Unless he gets out of bed at 4am to go to work (and keeps the lights off and does everything silently so as not to wake you), then I'd be sticking a reading light on and doing normal bedtime routine and if it wakes him, tough shit he can wear a mask or he can go to bed later.

Opting out of doing his share of parenting by sloping off to bed early is no fairer than lazing in bed in a morning to avoid parenting!

Turtletotem · 03/09/2023 05:17

I'm thinking him going to bed so early is his unspoken way of telling you he wants to do the morning routine with kids by himself!
I'd take him up on it I reckon he'll soon change his mind and routine 😅

3luckystars · 03/09/2023 05:48

I definitely would not be sleeping on a sofa or anywhere else. That’s crazy, just go to bed whenever you are ready, in your bed!

or take your child’s bedroom and send the child to bed with your dh.

TruthThatsHardAsSteel · 03/09/2023 05:54

Bloomingpasswords · 03/09/2023 02:25

I have an outdoor revelations lumi camping light. It’s a ball shaped lantern, charges by usb but the great thing is it has four light levels, i potter about all round the house at night with it. Should be not much more than a tenner. On its lowest it’s easy to see where I am going, two clicks and light enough to do tasks etc. probably one of my most used impulse buys.

I have a necklight I use in the same way, hands free. 😁

OP, go to bed at 830 Sunday night.

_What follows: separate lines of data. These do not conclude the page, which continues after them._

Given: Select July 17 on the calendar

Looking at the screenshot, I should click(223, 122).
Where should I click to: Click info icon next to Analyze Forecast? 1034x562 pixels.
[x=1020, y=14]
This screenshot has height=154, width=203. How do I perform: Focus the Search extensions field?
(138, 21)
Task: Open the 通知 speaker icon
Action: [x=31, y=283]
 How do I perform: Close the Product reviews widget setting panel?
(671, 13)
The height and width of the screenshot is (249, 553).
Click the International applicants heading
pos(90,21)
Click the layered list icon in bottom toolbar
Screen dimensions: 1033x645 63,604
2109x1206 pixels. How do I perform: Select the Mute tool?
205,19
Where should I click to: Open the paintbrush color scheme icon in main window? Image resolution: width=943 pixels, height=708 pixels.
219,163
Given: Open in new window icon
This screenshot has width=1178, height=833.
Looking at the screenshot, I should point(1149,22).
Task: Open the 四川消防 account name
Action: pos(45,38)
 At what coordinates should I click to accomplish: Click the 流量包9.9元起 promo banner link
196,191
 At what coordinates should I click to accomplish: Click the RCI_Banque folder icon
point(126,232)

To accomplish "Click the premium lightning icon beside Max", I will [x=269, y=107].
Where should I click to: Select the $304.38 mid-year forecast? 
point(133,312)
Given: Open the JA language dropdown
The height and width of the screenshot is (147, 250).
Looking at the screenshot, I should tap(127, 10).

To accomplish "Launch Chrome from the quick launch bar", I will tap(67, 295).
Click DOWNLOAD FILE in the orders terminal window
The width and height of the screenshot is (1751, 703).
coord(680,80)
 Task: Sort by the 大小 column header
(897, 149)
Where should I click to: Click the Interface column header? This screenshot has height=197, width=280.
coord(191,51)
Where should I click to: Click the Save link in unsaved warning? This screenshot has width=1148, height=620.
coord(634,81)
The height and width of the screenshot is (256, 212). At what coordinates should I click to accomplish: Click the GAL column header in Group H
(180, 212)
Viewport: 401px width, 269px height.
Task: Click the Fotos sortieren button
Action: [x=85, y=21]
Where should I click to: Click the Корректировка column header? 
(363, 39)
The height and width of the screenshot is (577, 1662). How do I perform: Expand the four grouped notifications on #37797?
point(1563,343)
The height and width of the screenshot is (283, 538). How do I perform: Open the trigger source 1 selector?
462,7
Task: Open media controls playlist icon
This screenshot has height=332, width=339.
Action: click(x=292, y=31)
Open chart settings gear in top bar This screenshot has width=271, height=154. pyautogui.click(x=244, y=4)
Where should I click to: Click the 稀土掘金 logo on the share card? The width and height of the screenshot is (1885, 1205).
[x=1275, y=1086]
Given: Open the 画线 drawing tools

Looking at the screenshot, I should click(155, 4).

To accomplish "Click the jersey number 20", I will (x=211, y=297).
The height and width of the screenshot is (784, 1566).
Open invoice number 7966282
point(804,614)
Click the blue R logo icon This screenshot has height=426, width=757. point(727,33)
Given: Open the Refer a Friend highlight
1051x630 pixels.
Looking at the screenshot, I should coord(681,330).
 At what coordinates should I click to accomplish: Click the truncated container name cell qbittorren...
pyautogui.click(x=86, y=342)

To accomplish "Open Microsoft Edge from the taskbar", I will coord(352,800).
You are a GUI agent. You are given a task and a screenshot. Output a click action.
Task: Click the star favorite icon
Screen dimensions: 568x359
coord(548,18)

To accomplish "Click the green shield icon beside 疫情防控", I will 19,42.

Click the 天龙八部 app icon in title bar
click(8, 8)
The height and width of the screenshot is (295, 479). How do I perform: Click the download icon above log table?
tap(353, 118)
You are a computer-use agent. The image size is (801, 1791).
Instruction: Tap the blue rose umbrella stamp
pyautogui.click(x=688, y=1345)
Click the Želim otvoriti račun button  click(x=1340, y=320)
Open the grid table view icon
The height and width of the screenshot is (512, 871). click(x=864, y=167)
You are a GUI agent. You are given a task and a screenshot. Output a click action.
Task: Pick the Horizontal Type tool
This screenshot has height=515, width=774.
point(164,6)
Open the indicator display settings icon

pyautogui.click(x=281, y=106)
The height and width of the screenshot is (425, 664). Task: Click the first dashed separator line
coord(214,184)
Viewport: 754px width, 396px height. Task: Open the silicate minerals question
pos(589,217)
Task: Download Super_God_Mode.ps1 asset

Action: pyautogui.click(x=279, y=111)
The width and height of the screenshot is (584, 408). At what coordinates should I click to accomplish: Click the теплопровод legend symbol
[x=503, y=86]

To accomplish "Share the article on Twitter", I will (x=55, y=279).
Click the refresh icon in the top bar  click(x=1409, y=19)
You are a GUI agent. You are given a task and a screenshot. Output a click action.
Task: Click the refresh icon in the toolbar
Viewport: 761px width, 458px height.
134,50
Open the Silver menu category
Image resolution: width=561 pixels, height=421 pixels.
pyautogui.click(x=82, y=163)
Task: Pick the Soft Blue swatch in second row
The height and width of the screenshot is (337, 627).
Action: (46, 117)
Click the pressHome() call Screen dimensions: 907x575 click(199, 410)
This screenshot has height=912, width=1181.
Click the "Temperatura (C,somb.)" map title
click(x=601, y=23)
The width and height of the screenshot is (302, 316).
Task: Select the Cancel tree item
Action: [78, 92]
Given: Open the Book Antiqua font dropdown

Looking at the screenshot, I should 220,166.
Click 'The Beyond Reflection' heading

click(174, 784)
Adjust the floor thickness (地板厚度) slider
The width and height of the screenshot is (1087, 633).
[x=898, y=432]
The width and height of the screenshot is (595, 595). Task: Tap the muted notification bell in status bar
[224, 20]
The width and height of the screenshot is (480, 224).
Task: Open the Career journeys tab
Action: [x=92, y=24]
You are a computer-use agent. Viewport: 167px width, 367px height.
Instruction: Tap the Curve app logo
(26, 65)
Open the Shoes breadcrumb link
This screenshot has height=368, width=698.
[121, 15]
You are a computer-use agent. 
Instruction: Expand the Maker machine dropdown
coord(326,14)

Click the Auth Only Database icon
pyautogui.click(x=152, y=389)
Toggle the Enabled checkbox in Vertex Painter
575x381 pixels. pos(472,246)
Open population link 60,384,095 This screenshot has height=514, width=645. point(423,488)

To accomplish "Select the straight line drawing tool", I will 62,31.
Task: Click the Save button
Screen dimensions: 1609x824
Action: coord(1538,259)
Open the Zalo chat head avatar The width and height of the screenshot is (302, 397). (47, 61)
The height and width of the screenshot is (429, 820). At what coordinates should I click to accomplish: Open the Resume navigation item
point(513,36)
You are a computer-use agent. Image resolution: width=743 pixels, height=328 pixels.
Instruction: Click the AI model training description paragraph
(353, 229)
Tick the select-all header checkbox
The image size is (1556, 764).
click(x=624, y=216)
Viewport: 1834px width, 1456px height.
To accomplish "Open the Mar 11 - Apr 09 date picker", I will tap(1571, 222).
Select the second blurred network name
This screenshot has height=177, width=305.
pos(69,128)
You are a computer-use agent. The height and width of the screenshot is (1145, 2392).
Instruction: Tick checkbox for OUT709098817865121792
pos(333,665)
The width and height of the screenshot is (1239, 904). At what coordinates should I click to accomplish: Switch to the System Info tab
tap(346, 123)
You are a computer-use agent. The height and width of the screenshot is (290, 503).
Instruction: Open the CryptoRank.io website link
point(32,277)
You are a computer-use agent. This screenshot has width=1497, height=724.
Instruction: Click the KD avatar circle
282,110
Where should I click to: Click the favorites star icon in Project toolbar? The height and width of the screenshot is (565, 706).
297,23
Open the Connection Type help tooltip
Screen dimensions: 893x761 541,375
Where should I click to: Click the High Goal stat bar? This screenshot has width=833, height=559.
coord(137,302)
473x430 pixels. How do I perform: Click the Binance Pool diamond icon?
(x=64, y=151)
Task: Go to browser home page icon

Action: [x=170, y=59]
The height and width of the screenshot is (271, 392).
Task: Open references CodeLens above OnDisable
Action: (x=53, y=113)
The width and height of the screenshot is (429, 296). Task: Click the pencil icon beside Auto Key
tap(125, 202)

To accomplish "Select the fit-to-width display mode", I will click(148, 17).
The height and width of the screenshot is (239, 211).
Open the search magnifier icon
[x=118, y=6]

If you can't, just go out. I would to spite him. Really though, you need to have a serious conversation. This isn't fair on you

WhateverUsernameWillDo · 03/09/2023 06:02

I'll not judge your DH until some things are clarified. Why is he doing this is the key thing. Does he need a medical check up if he just can't stay up later? Is it because he has to get up really early for work? If I asked him, why would he say he has to go to bed so early?

For yourself, book light and keep your own routine.